Pobreza, miseria y escasez en la capital de Etiopia, que estrena la paz

"Les he aceptado. Sin entusiasmo y sin rencor", confiesa el comerciante xusi que atiende su pequeño negocio de zapatos en el mercado central de Addis Abeba. Tranquilo, como si no se hubiera producido poco más de dos semanas atrás un radical cambio de régimen, se pregunta: "¿Democracia? Eso dicen. Veremos". Se encoge de hombros. "Etiopía no ha conocido más que feudalismo y dictadura militar. Es pronto para juzgarles", acaba.

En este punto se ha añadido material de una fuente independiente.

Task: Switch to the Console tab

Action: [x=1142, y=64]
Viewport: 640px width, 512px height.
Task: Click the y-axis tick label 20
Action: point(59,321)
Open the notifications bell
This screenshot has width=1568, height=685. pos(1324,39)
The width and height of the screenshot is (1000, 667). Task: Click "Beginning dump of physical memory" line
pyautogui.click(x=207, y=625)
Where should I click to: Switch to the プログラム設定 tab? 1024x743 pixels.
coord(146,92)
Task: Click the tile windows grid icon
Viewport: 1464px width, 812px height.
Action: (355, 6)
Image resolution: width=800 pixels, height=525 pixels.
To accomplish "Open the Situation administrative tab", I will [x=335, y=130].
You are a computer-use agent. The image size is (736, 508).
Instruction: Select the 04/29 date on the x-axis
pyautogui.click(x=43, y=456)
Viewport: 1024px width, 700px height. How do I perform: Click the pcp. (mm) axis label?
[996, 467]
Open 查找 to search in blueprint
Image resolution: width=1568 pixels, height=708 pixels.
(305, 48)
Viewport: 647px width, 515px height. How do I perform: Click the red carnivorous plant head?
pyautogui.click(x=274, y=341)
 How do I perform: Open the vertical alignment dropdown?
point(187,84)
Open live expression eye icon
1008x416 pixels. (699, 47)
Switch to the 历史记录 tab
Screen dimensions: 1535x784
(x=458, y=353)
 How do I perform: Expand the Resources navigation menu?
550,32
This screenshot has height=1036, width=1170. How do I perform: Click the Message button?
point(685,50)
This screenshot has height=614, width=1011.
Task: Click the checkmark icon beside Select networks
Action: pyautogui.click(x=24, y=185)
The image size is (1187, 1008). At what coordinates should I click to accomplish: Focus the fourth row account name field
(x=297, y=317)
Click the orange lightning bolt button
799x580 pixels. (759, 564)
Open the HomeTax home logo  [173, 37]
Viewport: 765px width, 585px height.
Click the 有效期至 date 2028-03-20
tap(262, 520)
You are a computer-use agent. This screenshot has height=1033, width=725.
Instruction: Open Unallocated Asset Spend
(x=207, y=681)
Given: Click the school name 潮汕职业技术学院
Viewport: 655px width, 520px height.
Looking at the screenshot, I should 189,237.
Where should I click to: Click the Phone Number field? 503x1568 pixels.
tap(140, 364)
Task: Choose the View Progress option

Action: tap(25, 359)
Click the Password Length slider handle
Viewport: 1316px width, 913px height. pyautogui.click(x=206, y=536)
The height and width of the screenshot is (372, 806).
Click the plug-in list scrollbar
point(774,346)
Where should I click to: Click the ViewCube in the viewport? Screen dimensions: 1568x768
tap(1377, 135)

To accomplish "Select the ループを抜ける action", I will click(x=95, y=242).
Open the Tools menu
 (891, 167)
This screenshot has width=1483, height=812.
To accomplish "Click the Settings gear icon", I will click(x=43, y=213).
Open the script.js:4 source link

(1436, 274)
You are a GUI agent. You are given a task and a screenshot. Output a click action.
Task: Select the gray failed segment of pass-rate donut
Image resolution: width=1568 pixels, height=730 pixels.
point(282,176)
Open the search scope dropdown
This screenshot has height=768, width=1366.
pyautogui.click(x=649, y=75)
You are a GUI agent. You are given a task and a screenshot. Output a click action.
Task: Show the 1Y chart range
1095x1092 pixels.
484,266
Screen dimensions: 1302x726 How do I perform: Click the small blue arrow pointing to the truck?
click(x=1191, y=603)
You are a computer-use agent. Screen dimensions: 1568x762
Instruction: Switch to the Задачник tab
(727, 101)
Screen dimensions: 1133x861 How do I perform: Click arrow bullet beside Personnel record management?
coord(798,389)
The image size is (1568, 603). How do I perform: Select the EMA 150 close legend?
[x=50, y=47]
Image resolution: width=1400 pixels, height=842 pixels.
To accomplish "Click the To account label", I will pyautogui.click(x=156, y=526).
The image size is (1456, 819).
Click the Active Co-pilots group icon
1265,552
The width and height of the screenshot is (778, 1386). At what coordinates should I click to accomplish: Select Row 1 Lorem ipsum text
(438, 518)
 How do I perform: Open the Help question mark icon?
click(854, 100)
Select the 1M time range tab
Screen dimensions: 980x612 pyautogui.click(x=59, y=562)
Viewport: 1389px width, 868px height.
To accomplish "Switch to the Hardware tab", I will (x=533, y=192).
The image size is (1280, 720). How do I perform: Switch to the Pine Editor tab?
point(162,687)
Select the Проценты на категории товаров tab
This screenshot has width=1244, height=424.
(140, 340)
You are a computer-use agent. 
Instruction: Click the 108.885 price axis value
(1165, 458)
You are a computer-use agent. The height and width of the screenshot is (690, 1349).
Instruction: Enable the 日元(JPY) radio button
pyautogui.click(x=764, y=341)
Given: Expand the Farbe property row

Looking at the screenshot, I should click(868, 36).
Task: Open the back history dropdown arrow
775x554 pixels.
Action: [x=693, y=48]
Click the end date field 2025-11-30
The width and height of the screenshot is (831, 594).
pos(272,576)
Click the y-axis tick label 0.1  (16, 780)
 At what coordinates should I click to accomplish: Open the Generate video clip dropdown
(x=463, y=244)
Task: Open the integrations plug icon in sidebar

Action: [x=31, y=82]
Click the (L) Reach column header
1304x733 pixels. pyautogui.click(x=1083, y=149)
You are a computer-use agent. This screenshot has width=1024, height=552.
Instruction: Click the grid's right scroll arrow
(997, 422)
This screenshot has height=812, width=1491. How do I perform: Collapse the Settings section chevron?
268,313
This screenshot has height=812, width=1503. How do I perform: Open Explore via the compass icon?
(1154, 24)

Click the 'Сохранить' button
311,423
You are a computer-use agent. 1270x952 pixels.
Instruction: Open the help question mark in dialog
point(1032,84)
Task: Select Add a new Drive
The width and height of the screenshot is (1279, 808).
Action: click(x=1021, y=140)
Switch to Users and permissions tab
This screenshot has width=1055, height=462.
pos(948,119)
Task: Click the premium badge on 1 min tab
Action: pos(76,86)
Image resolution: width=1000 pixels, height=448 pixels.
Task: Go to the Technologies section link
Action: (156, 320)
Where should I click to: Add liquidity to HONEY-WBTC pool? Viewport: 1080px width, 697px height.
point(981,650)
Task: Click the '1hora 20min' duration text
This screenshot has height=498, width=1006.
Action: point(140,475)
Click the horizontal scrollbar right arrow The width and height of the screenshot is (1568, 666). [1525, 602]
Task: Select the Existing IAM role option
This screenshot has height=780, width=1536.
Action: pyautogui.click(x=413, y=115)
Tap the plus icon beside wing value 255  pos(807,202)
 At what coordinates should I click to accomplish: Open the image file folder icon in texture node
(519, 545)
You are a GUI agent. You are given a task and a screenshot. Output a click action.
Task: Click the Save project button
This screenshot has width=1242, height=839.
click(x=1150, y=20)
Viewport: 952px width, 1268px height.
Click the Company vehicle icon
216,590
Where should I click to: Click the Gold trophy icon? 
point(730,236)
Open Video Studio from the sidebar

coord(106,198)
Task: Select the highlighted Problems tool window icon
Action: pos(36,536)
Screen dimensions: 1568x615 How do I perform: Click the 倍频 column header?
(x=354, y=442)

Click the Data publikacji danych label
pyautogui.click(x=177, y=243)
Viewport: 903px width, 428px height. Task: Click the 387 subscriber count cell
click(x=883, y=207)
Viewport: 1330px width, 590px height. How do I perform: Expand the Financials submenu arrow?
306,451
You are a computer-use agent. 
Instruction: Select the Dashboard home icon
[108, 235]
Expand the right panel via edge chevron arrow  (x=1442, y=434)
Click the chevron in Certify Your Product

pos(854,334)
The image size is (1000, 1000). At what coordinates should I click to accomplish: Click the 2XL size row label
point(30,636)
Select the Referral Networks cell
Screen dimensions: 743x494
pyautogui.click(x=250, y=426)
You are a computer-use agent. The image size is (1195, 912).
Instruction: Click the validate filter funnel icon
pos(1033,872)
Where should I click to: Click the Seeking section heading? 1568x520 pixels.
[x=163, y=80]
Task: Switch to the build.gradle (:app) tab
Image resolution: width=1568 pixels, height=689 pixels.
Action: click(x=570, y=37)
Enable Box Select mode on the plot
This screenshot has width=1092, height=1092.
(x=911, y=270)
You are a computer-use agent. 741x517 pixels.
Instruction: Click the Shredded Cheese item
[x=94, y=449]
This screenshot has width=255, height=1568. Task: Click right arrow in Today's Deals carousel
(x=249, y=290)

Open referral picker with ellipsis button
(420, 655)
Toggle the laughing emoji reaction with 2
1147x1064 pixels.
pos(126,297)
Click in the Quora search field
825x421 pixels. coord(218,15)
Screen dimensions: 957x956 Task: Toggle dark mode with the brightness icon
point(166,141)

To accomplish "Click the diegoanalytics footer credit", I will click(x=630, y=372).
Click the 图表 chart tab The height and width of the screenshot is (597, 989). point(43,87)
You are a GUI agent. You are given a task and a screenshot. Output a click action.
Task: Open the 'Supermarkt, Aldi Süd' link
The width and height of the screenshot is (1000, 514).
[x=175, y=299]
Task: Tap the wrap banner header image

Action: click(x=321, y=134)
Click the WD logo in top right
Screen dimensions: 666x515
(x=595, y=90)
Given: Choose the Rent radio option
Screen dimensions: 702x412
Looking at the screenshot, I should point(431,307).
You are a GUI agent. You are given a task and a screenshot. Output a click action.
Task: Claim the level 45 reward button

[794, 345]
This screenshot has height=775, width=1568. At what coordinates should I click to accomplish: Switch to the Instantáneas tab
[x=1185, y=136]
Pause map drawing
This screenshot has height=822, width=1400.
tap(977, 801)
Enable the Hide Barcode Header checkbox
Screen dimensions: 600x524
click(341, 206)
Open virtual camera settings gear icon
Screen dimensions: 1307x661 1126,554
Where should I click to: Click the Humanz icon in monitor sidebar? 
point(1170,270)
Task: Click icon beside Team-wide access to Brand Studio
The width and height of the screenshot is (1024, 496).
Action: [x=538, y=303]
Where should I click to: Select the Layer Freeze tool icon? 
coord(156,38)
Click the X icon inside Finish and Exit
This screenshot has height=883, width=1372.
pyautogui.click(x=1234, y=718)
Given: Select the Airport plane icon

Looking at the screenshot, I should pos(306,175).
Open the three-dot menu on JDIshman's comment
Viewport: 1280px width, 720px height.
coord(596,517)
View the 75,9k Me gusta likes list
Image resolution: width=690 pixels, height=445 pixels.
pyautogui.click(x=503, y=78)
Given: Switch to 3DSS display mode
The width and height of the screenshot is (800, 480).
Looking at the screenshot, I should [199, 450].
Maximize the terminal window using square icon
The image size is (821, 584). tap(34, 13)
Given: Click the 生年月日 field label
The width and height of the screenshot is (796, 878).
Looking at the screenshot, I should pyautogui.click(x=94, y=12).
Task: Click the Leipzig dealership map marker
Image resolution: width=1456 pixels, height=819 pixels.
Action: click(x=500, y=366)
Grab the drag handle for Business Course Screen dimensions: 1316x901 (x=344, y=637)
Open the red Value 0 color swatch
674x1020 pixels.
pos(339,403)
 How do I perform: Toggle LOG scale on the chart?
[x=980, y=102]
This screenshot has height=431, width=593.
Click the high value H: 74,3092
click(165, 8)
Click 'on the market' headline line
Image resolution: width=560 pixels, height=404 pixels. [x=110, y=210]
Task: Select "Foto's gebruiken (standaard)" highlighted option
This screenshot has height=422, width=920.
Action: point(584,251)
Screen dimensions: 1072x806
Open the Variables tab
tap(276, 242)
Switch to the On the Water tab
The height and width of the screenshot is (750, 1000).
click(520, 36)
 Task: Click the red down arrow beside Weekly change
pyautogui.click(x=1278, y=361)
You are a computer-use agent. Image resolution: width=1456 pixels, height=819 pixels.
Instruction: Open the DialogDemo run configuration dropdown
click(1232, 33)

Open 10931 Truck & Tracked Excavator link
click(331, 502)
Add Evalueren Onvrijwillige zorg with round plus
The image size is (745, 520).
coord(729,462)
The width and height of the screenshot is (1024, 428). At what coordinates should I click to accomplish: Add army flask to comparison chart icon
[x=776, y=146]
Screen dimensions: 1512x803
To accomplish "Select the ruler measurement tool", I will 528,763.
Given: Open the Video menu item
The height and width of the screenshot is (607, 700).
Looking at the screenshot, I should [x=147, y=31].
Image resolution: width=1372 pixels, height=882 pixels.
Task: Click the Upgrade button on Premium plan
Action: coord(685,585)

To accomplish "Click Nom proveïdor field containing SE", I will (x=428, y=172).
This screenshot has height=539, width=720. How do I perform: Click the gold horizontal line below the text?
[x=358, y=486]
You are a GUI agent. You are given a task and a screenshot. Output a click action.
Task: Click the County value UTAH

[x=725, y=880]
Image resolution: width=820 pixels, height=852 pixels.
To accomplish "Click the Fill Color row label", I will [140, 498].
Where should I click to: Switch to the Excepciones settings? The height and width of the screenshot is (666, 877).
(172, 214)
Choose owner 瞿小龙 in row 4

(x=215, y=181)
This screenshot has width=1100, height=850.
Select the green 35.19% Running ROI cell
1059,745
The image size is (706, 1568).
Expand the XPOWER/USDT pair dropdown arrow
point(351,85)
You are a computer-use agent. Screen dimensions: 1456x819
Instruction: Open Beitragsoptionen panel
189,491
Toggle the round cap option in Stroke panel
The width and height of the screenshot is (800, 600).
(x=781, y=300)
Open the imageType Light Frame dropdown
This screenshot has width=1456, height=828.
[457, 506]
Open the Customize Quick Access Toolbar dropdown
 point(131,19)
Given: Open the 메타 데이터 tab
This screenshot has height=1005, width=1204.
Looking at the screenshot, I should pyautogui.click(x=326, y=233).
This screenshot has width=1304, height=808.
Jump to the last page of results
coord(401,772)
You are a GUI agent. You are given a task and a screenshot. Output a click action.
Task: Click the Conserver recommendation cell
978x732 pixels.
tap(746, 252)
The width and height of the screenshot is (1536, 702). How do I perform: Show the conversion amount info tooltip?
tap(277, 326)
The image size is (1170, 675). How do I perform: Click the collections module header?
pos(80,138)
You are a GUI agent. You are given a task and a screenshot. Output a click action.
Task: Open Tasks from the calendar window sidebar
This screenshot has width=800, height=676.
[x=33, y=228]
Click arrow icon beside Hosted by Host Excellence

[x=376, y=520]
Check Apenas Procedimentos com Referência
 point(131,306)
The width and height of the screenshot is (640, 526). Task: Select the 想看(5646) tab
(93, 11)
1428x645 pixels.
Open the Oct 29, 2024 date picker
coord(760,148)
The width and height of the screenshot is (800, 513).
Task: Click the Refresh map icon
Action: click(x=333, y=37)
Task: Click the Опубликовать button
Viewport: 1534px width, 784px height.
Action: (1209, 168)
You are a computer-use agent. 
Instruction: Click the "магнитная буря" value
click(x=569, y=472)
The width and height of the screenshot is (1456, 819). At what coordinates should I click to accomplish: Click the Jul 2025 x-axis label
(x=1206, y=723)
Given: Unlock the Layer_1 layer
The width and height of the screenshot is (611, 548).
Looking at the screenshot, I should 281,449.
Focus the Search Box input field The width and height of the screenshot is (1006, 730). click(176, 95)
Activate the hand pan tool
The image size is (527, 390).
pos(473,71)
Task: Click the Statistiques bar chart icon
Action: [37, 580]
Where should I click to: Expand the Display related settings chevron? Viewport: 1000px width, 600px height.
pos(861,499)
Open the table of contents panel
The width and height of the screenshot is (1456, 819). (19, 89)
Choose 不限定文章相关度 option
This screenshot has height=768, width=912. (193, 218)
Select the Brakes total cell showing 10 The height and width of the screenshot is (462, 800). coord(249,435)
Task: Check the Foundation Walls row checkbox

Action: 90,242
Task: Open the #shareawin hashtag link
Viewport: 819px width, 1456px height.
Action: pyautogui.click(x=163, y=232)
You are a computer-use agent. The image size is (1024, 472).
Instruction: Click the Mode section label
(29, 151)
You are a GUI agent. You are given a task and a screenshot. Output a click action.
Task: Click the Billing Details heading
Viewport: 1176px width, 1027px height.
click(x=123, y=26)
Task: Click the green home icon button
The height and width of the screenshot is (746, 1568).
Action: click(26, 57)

El comerciante xusi se refiere al nuevo Gobierno provisional formado por el Frente Democrático Revolucionario del Pueblo Etíope, que agrupa a cuatro movimientos rebeldes, aunque el mayoritario, el Frente de Liberación del Pueblo Tigray, es el que domina en el Gabinete encabezado por su líder, Ata Meles Zenawi, un hombre de 36 años, impecablemente vestido."Ahora nos toca a nosotros", afirma un tigraiño que vive en la capital y que, bajo Mengistu, aprendió a no decir lo que pensaba. Lo afirma sin revanchismo aparente, aunque desprecia a los amara (la etnia dominante hasta el momento), y habla del papel que Tigray desempeñó en el pasado, en la historia de Etiopía. En lo que a él respecta, se conforma con que nadie meta las narices en sus asuntos.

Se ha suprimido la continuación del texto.